Myth #6: The patient should always leave feeling better
Why might we believe this?
In part one, we discussed how clinical training often promotes a culture or desire to provide an immediate fix. As members in a ‘helping profession’, there might be unspoken expectations that every patient should leave feeling better because, if not, we have somehow failed. The fact that an immediate resolution to a problem is not always available adds more pressure to this myth.
What guidance refutes this myth?
As frequently seen in hearing healthcare, given that technology cannot fully restore hearing, a perfect and immediate fix is not always possible. Even when aware of hearing problems, adult patients may not ‘feel better’ following an appointment when their hearing loss has been confirmed. Their previously held identity of being complete and whole has been shattered; they realise that a full measure of hearing help may require more work on their end than they had expected; and they are told that a full restoration of hearing is not possible. It goes without saying that a child’s diagnosed hearing loss, even if suspected, is never a ‘feel better’ experience for parents, no matter how well they understand the situation and their next steps.
Clearly, patients and family members will not always leave appointments feeling better. We can, however, strive to ensure they do not feel alone, especially when we can recommend relevant support groups [10]. When they know that we see and support them as persons, ideally they will at least leave with trust in the situation and new insights to aid their processing of new information and the goals ahead.
Conclusion
Both content counselling/patient education and emotional support counselling are integral to patient success, foundational to person-centred care, and lead to greater patient trust and adherence to recommendations.
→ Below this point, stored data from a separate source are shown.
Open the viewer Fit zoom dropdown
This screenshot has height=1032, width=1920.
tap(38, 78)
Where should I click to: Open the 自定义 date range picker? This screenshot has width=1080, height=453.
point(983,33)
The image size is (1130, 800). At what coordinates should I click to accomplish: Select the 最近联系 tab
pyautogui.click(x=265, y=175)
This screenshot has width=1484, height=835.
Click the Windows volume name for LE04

Counselling myths regarding the types of counselling audiologists provide can impede optimal patient care. A critical examination of these myths is frequently necessary to ensure that we provide the full range of audiologic counselling so many of our patients need.
References
1. Clark JG, English K. Dispelling myths about audiologic counselling: part one. ENT & Audiology News 2026;34(6):36–7.
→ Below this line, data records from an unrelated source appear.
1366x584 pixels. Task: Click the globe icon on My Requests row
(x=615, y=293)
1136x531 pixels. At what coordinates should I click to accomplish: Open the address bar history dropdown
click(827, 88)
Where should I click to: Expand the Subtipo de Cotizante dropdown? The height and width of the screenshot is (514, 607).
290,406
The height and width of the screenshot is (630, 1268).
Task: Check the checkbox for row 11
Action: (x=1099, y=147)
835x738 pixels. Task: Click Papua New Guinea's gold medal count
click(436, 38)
2. Bourke J. Pain, sympathy and the medical encounter between the mid eighteenth and the mid twentieth centuries. Hist Res 2012;85(229):430–52.
3. Engel G. The need for a new medical model: A challenge for biomedicine. Science 1977;196(4286):129–36.
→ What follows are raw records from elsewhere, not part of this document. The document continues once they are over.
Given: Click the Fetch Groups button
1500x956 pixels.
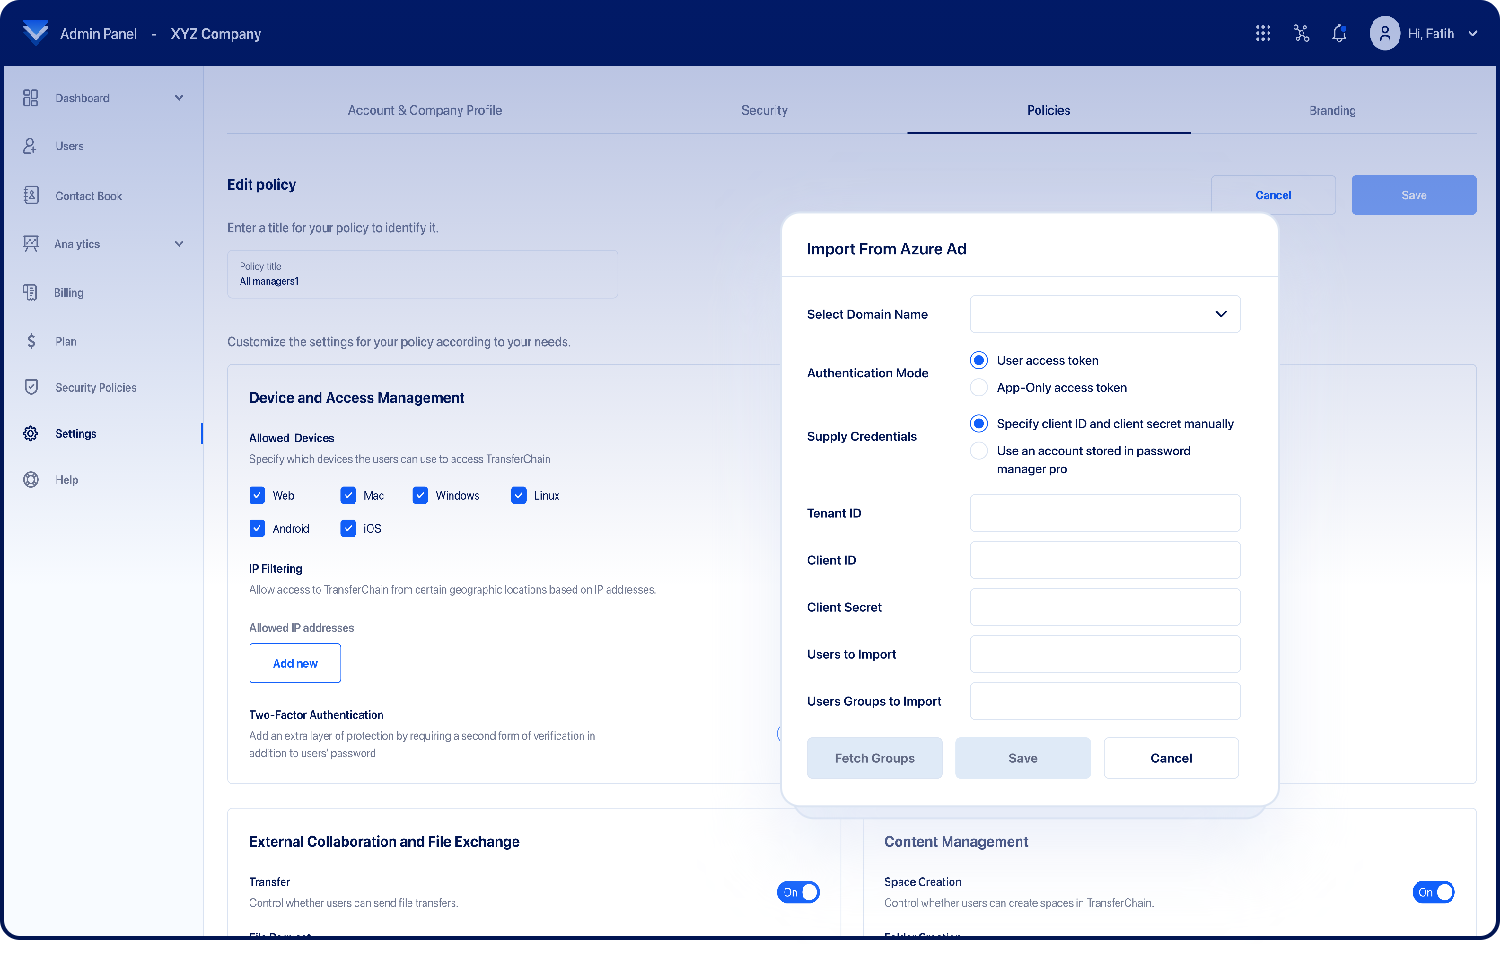Looking at the screenshot, I should pyautogui.click(x=874, y=758).
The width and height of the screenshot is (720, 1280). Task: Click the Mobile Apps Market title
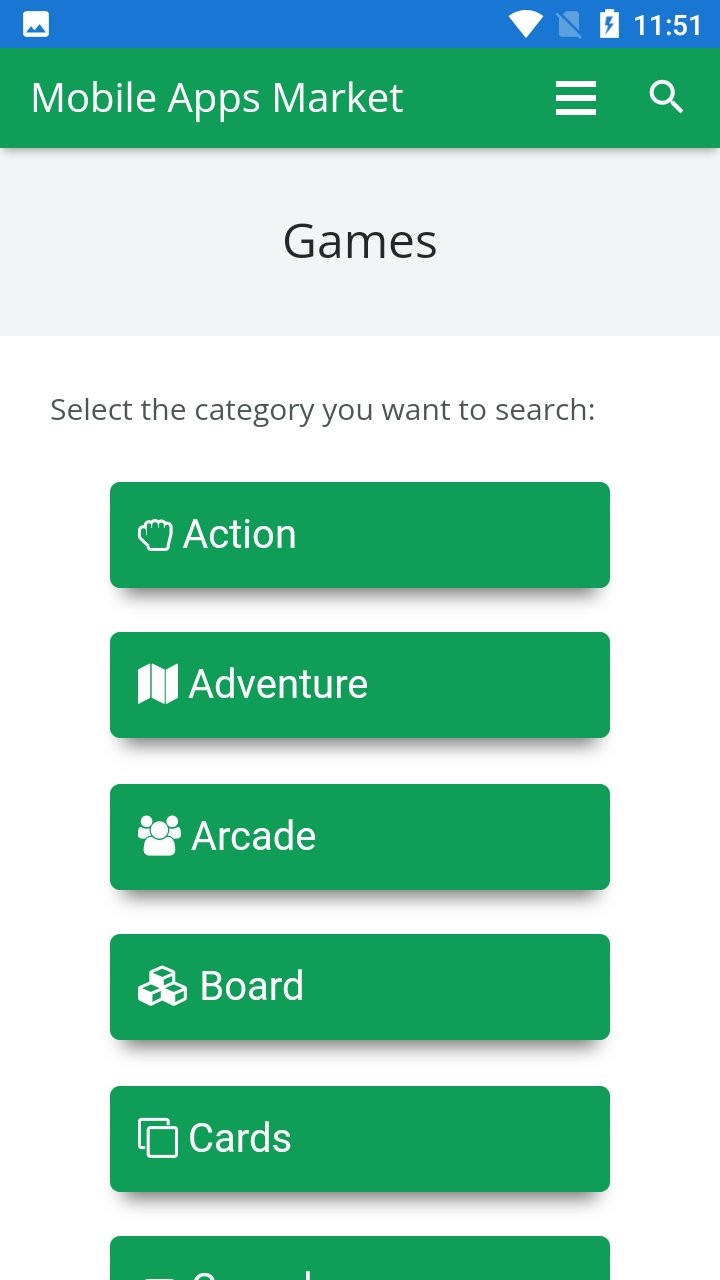click(217, 98)
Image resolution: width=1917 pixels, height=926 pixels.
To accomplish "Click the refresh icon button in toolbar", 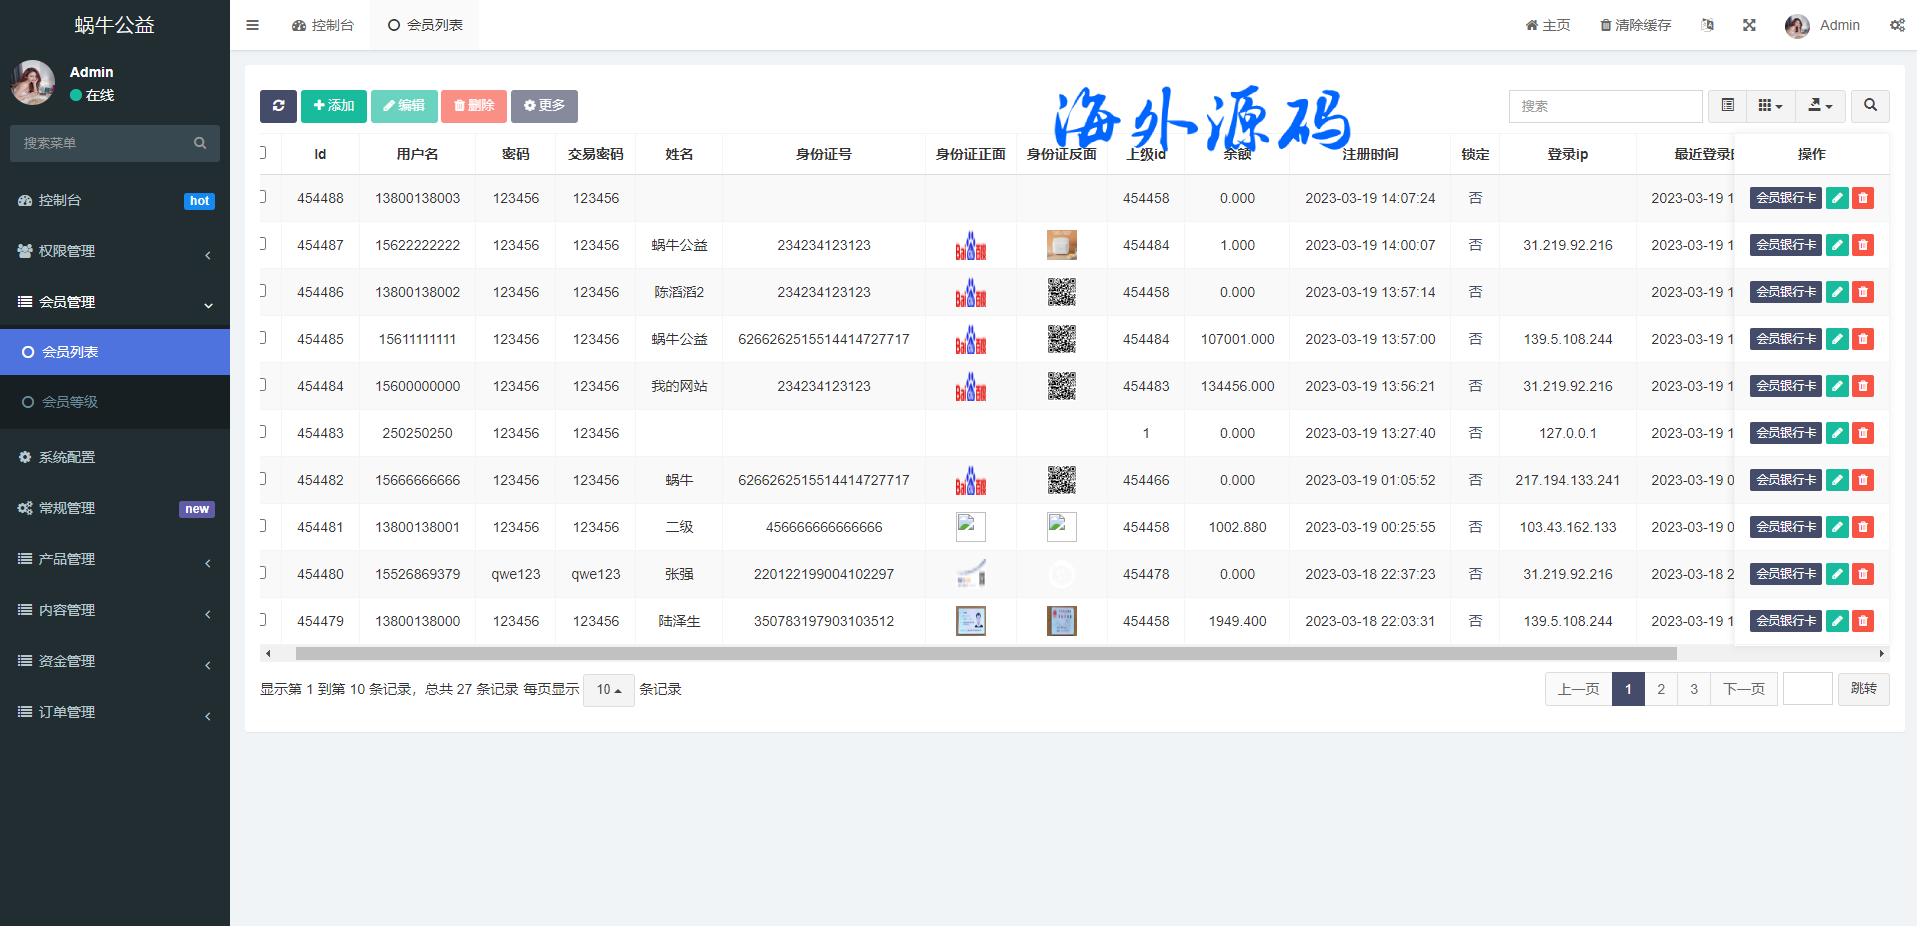I will [x=278, y=106].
4. Adams K, Cimino J, Arnold R, et al. Why should I talk about emotion? Communication patterns associated with physician discussion of patient expressions of negative emotion in hospital admission encounters. Pt Ed Counsel 2012;89(1):44–50.
5. Ekberg, K, Grenness C, Hickson L. Addressing patients’ psychosocial concerns regarding hearing aids within audiology appointments for older adults. Am J Aud 2014;23(3):337–50.
6. Clark J, English K. Do our patients feel heard? Introducing a new self-assessment tool for clinical practice. Aud Today 2025;37(5):34–45.
7. Montgomery M, Luca M, Gordon‐Finlayson A. The shifting sound of silence: A constructivist grounded theory. Counsel Psych Res 2024;24(1):275–85.
8. Weston WW, Brown JB. Challenges in learning and teaching the patient-centred care clinical method. In: Stewart M, Brown JB, Weston WW, et al (Eds.). Patient-centred medicine: transforming the clinical method. 4th ed. London, UK; CRC Press; 2024:240–266.
9. Sharpley C, Munro D, Elly M. Silence and rapport during initial interviews. Counsel Psych Q 2015;18:149–59.
10. Haddad KL, Steuerwald WW, Garland L. Family impact of pediatric hearing loss: Findings from parent interviews and a parent support group. J Early Hrg Detec Interv 2019;4(1):43–53.
Declaration of competing interests: None declared.